VCTK-16k-simulated: A Python repository from TJU-haoran

MIMO-DoAnet: Multi-channel Input and Multiple Outputs DoA Network with Unknown Number of Sound Sources

Citation

Please cite the following papers if you use our dataset:

Yin, H., Ge, M., Fu, Y., Zhang, G., Wang, L., Zhang, L., Qiu, L., Dang, J. (2022) MIMO-DoAnet: Multi-channel Input and Multiple Outputs DoA Network with Unknown Number of Sound Sources. Proc. Interspeech 2022, 891-895, doi: 10.21437/Interspeech.2022-10493

@inproceedings{yin22b_interspeech,
  author={Haoran Yin and Meng Ge and Yanjie Fu and Gaoyan Zhang and Longbiao Wang and Lei Zhang and Lin Qiu and Jianwu Dang},
  title={{MIMO-DoAnet: Multi-channel Input and Multiple Outputs DoA Network with Unknown Number of Sound Sources}},
  year=2022,
  booktitle={Proc. Interspeech 2022},
  pages={891--895},
  doi={10.21437/Interspeech.2022-10493}
}

Usage

1. Download our simulated dataset

VCTK_16k_simulated_data.zip (8.11G)
- Download link1: https://drive.google.com/file/d/1x9xDPsoAMxB8JohBltgirUCRqbBxLorF/view?usp=sharing
- Download link2：https://pan.baidu.com/s/1Pg3BqeQbFMgCTlBIAjZHHw Extraction code：2023 (Due to file size limitation, we divided train_50_rooms_4s into 3 compressed packages train_50_rooms_4s_group1.zip, train_50_rooms_4s_group2.zip, and train_50_rooms_4s_group3.zip. After downloading, please put the files in the compressed package in the train_50_rooms_4s folder)

- _Records provided_:
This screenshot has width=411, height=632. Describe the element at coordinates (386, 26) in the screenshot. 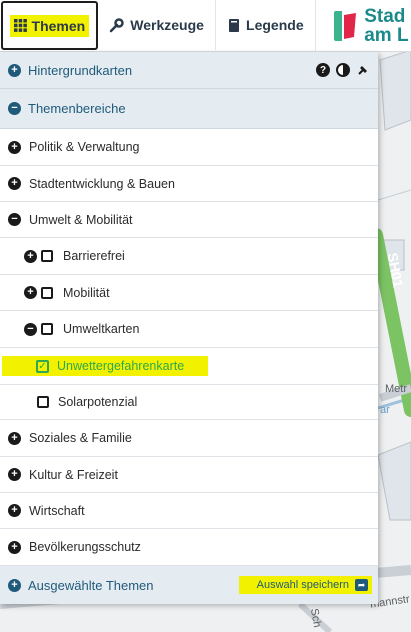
--
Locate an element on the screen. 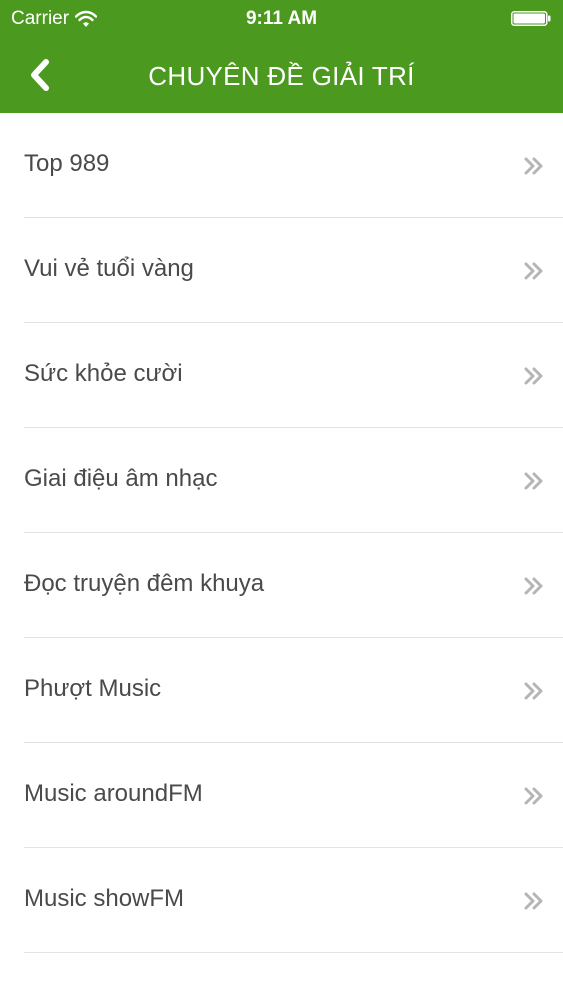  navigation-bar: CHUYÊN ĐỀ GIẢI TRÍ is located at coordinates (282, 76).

- _Work instructions_:
1) Repeat the VCTK-16k-simulated page word for word from "VCTK_16k_simulated_data.zip (8.11G)" to "the train_50_rooms_4s folder)".
2) Carry on writing the VCTK-16k-simulated page, starting after its last line.
The entries come from a different source than the VCTK-16k-simulated page.

- _Per-task outputs_:
1)
VCTK_16k_simulated_data.zip (8.11G)
- Download link1: https://drive.google.com/file/d/1x9xDPsoAMxB8JohBltgirUCRqbBxLorF/view?usp=sharing
- Download link2：https://pan.baidu.com/s/1Pg3BqeQbFMgCTlBIAjZHHw Extraction code：2023 (Due to file size limitation, we divided train_50_rooms_4s into 3 compressed packages train_50_rooms_4s_group1.zip, train_50_rooms_4s_group2.zip, and train_50_rooms_4s_group3.zip. After downloading, please put the files in the compressed package in the train_50_rooms_4s folder)

2)
The content in the VCTK_16k_simulated_data.zip

simulated_room	description	simulated_json	description
train_50_rooms_4s	6-channel single source speech data for training, including 89 angles each room	train	50rooms_4w_json_4s_2speaker 50rooms_4w_json_4s_3speaker 50rooms_4w_json_4s_4speaker
valid_50_rooms_4s	6-channel single source speech data for validation, including 9 angles each room	valid	50rooms_1k_json_4s_2speaker 50rooms_1k_json_4s_3speaker 50rooms_1k_json_4s_4speaker
test_50_rooms_4s	6-channel single source speech data for testing, including 9 angles each room	test	50rooms_1k_json_4s_2speaker 50rooms_1k_json_4s_3speaker 50rooms_1k_json_4s_4speaker

Due to there are too many speeches in our training set, so we don't mix the multiple speeches of multiple sources beforehand. We save the wave path, angle, SIR, and vad_label in JSON and mix these speeches in our dataloader.

2. Replace the old wave path with your path

We save the absolute wave path in JSON, so you can replace the old wave path with your path using our replace_path.py.

3. Train your model with our dataloader

You can train your model using our dataloader.py.

Simulation process

VCTK corpus (version 0.92) includes 44455 48k Hz 2-channel speech data uttered by 110 English speakers, the length of data is between 2 seconds and 17 second, mainly in 3 seconds to 4 seconds, so we choose all the first channel of 4-second length speech data as original single channel speech, 15450 in total. Moreover, we downsample the sampling rate to 16k Hz.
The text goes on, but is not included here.